FIGURE 4.

Morphology and function altered in DMD-hiPSC-CMs from patient confirmed in a CRISPR-Cas9 gene edited cell line. Original data are modified from Pioner et al. (2019b) with the correct permission from the owner (Pioner et al., 2019a). A DMD-hiPSC-cell line from a patient (with Δ Exon 50 in DMD gene) and a CRISPR-Cas9 gene edited cell line (c.263 ΔG) targeting Exon 1 in healthy control cell line (Control) were generated and the cardiomyocytes were matured onto nanotopographic cues for 3 months. (A) DMD-hiPSC-CMs displayed aspect ratio similar to adult cardiomyocytes and Z-bands were observed across the entire cell width (diameter), suggesting DMD-CMs experienced hypertrophy and a greater number of myofibrils in parallel. (B) Despite similar myofibril alignment to control-hiPSC-CMs, sarcomere diameters (estimated from the length of Z-bands by transmitted electron microscopy) were significantly smaller, suggesting a possible reduction in the parallel assembly of myofilaments within individual myofibrils. (C) Meta-analysis on Calcium transient duration. (D) Representative traces of calcium transients (CaT), cell shortening and myofibril mechanics of DMD-hiPSC-CMs compared to controls.

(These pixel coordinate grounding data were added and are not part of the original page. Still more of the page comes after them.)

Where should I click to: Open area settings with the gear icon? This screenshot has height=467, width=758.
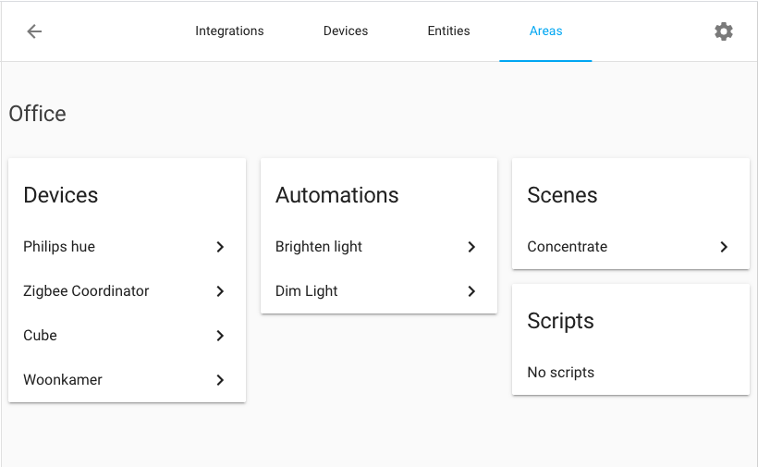click(723, 31)
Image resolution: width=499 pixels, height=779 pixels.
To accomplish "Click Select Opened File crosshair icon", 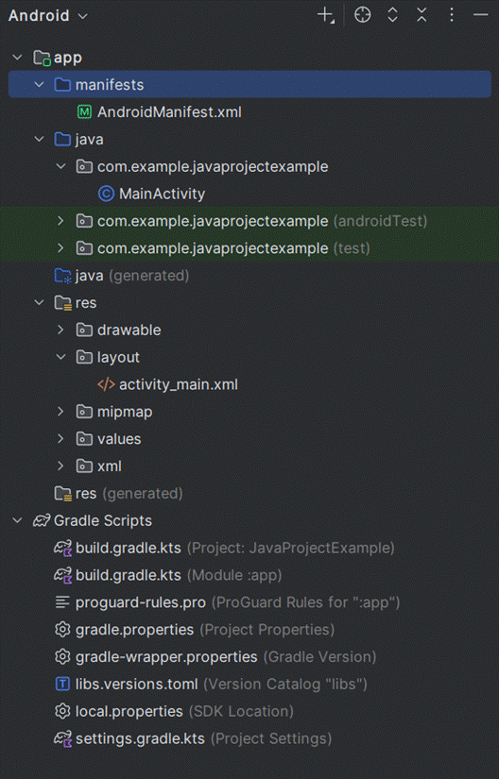I will (362, 15).
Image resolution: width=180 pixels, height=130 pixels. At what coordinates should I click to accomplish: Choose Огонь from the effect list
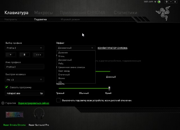click(61, 56)
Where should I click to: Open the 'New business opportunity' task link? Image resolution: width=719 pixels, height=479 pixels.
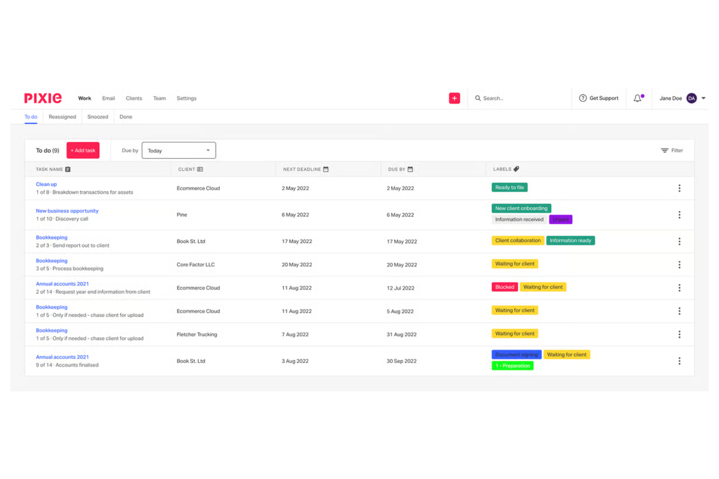coord(67,211)
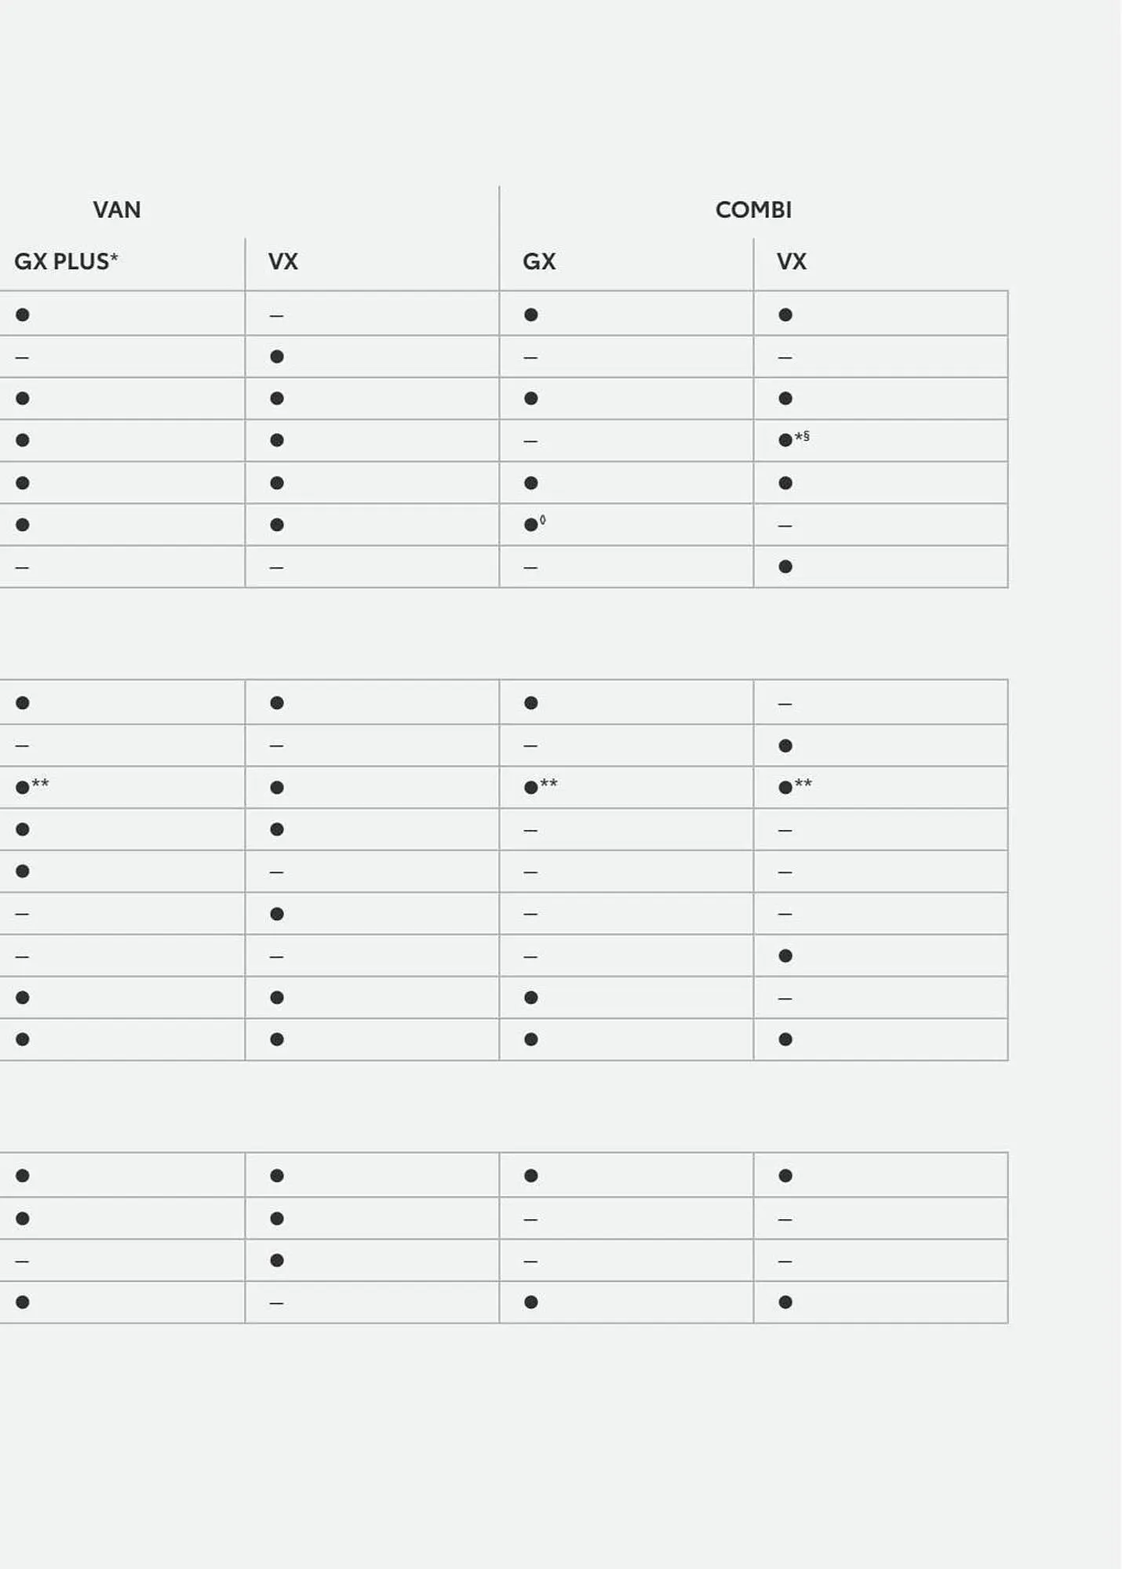Select the GX PLUS* column header

point(66,261)
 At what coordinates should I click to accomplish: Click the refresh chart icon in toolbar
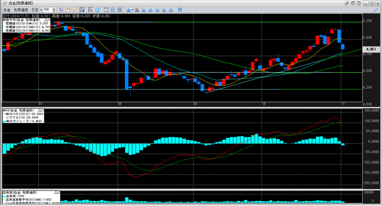click(180, 9)
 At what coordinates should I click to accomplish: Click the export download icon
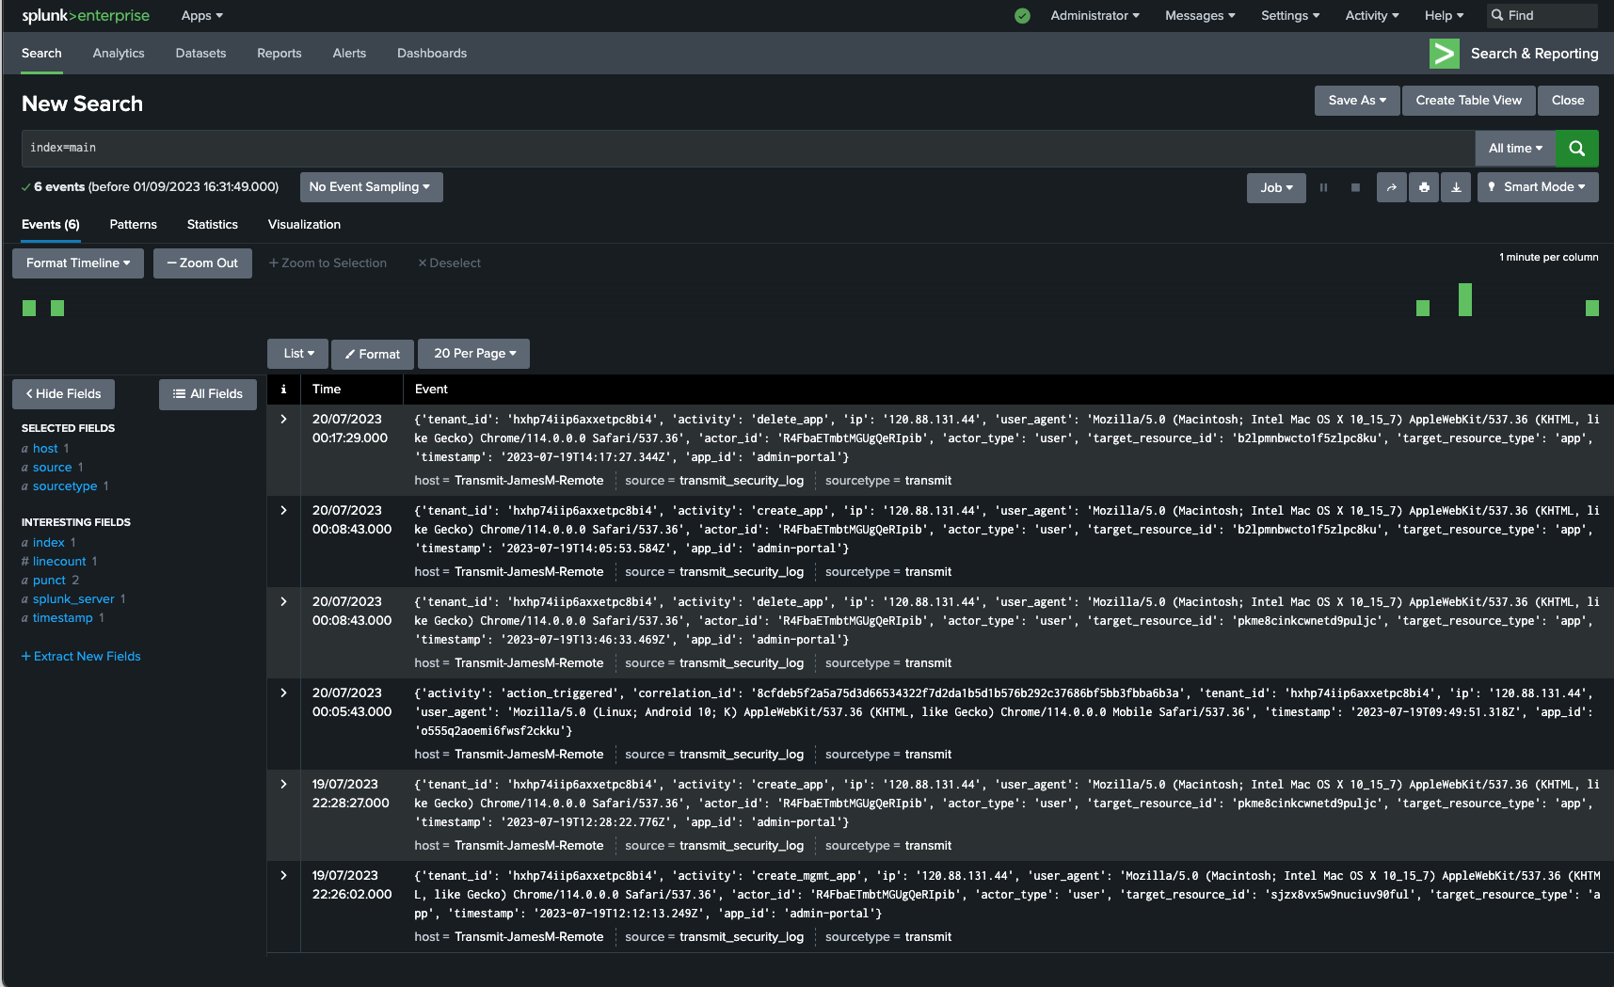(1456, 187)
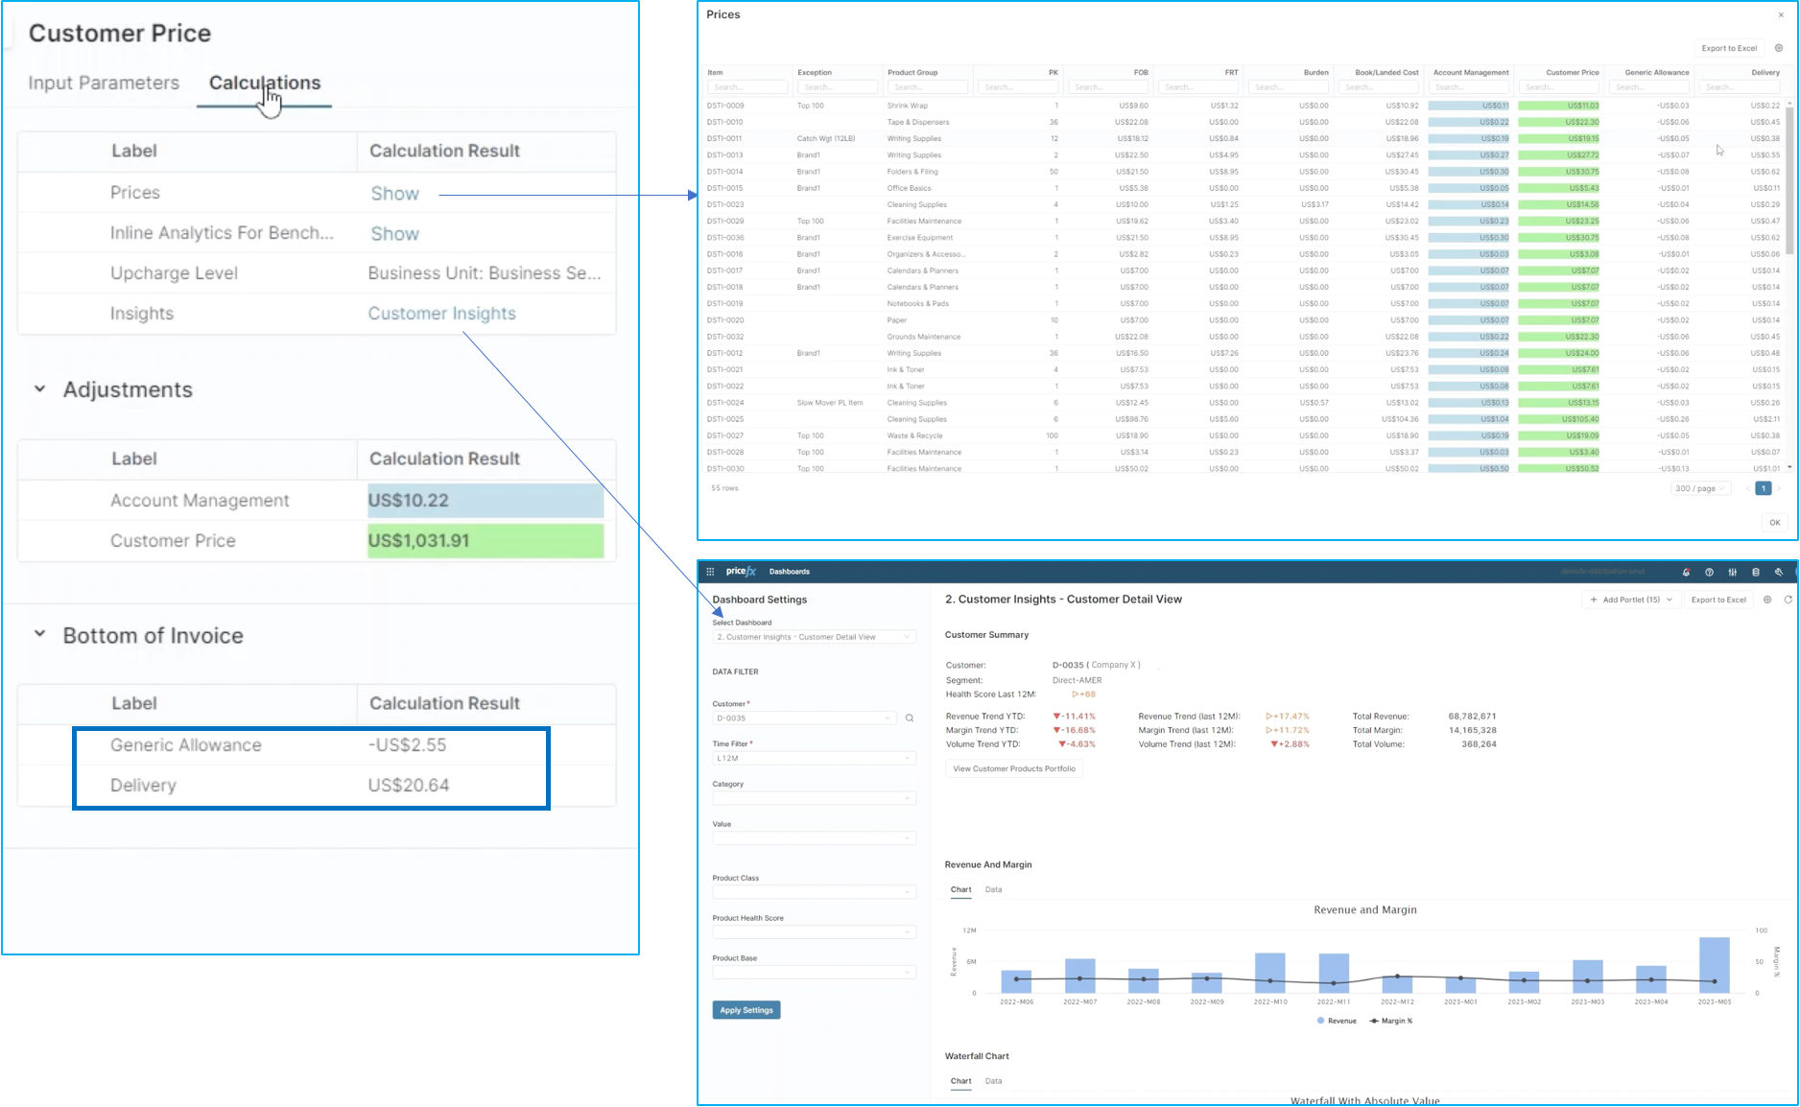The image size is (1800, 1107).
Task: Click the Prices table settings gear icon
Action: 1778,48
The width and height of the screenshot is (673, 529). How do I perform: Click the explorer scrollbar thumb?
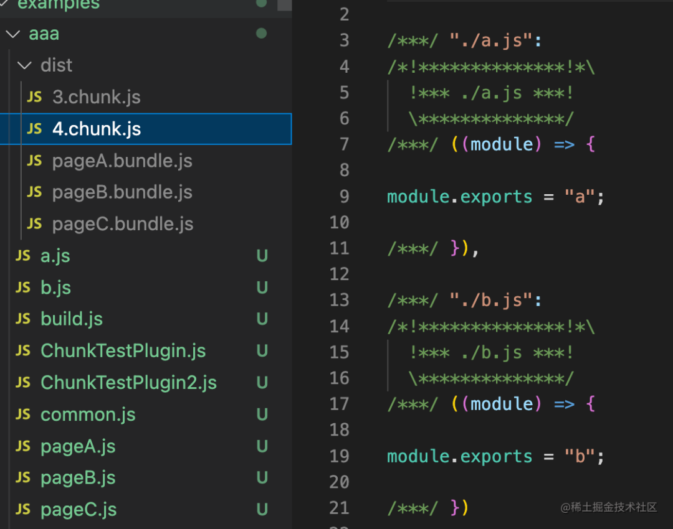[285, 5]
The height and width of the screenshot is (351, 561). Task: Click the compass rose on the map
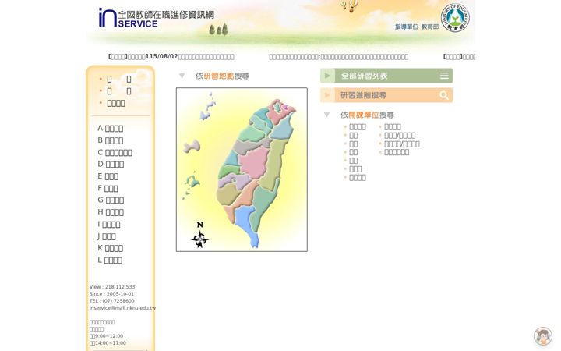pos(199,236)
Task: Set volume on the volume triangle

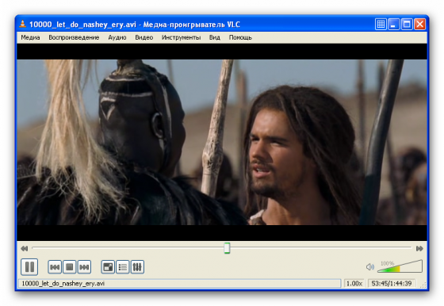Action: coord(400,266)
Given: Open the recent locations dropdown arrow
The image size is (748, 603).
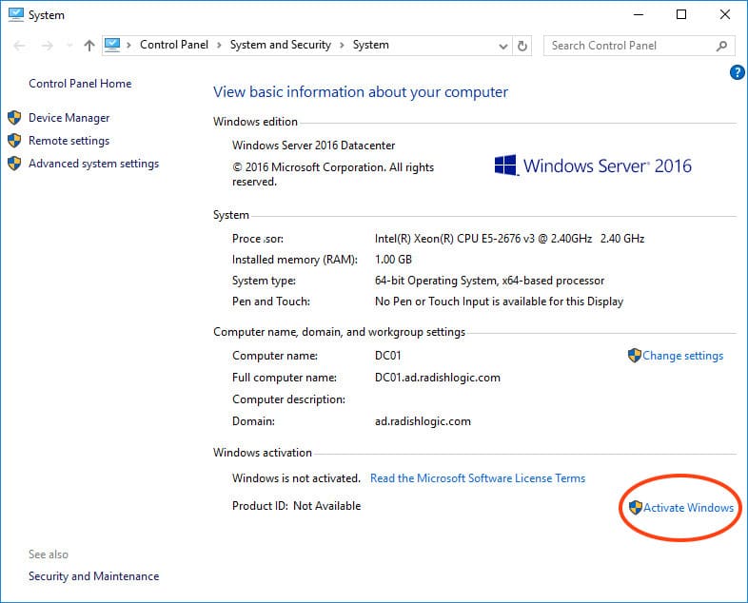Looking at the screenshot, I should [x=68, y=46].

Simultaneous recordings at single cell level revealed slower CaT decay (estimated from time to peak to 50% of CaT decay, RT50, ms), slower cell relaxation (RT50, ms) at 37°C and external pacing (0.5 Hz reported). Compared to other studies reporting similar analysis of calcium transients, slower CaT duration might be a peculiarity of DMD-hiPSC-CMs. Single myofibrils showed lower isometric-tension generating capacity and slower myofibril relaxation (slow t_REL and fast k_REL). This study concluded that both calcium handling and myofibril abnormalities may contribute to prolong cell relaxation.